# Delta-V to accelerate to/decelerate from .5c

I have a reasonably good understanding of delta-V (from playing KSP). However, I don't have a great understanding of how it works once you start running into the limitations of physics. I know that you cannot accelerate past the speed of light. This makes me assume that delta-v gets exponentially harder to increase, with the speed of light as the limit. Am I right so far?

Here's the next wrinkle. Let's say I want to have a ship with future-tech that gives it a terrific ISP, allowing it to accelerate to .6c. Then I want it to decelerate from .6c. Wouldn't the required dV for these maneuvers be 1.2c and therefore impossible?

Or am I thinking about this all wrong? I'm tinkering with a video game exploring mostly-hard science deep-space exploration and I'm curious if interstellar ships can accelerate to .5c on their journeys given a good enough engine ISP (and if such an engine ISP is possible within the bounds of known physics).

Thanks!

• Having 1.2c of delta v (0.6 + 0.6) and accelerating to 1.2 c are two different things – Antzi Feb 15 '19 at 10:24

## 3 Answers

If you can accelerate to a speed you can slow down from that speed, if you accelerate a ship to .6c and then back to 0c the net acceleration is 0, you aren't breaking any laws of physics. If all things are equal (mass of the ship for example) the delta-v to decelerate the ship to 0c is the same it takes to speed it up to .6c in the first place.

As you state there is a relationship between the speed of light and acceleration, what you're looking for is the Lorentz Factor. As you accelerate closer to the speed of light your effective mass increases according to the curve above. At .6c a ship's mass increases by about 25%, which would need to be factored in, either you'd accelerate slower or your engines would need to produce more thrust to compensate.

• So to clarify, my ship CAN have a dV of more than 300 million m/s (speed of light)? It's just that the faster I'm going, the more my mass increases, which makes said dV less effective? So really dV is only relevant to an object standing still, as soon as you start to go faster the amount you can change your speed starts to go down? It just doesn't really matter until you're going super fast? – Bert Haddad Feb 14 '19 at 21:13

Once relativity becomes a factor, you always have to phrase your statements so as to make it clear what point of view you are taking.

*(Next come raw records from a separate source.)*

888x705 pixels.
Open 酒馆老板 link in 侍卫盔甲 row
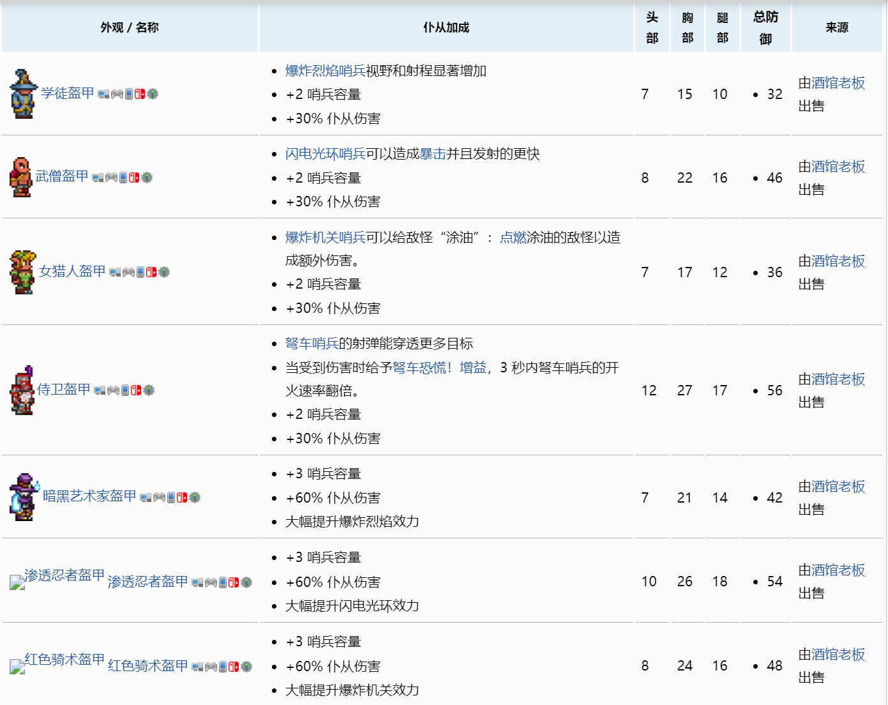pyautogui.click(x=838, y=379)
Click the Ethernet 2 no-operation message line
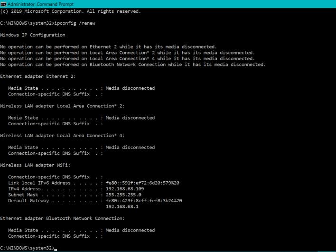 point(108,47)
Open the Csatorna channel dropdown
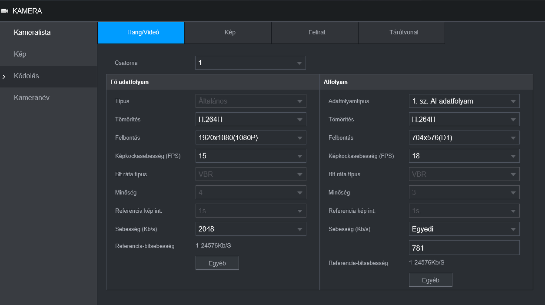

From the perspective of the rocket, and assuming you have somehow got unlimited fuel, you can keep accelerating as long as you like. From your perspective, doing so will shorten your journey to a distant star, which can become (again from your perspective) very short. What will appear to be happening is that by accelerating you are reducing the distance to your destination (Lorentz contraction) which is approaching you at almost the speed of light. Adding up the effect of your rocket, you will appear to have used arbitrarily much delta-V.

From the perspective of a non-accelerating observer on the planet you started from, the same events look very different. As you approach the speed of light, the mass of your spaceship appears to increase, and the thrust of the rocket decreases (less fuel is being used per second from this perspective because of time dilation). The duration of your journey will be a little more than the time taken for light to reach your destination and the total delta-V will slowly approach c (for acceleration) and then c more for deceleration.

This article sets out all the equations.

In short:

1. These maneuvers would require 1.2c $$\Delta v$$.
2. Using 0.6c $$\Delta v$$ for linear acceleration would only result $$\frac{1}{\sqrt{1+\frac{v^2}{c^2}}} \approx 0.51c$$ .
3. The $$c$$ limit exists only for the possible speed of objects in reference frames. If you sum speeds, or not related speeds, you can get any big speed num, but it won't have physical meaning (in the sense affected by the Special Relativity).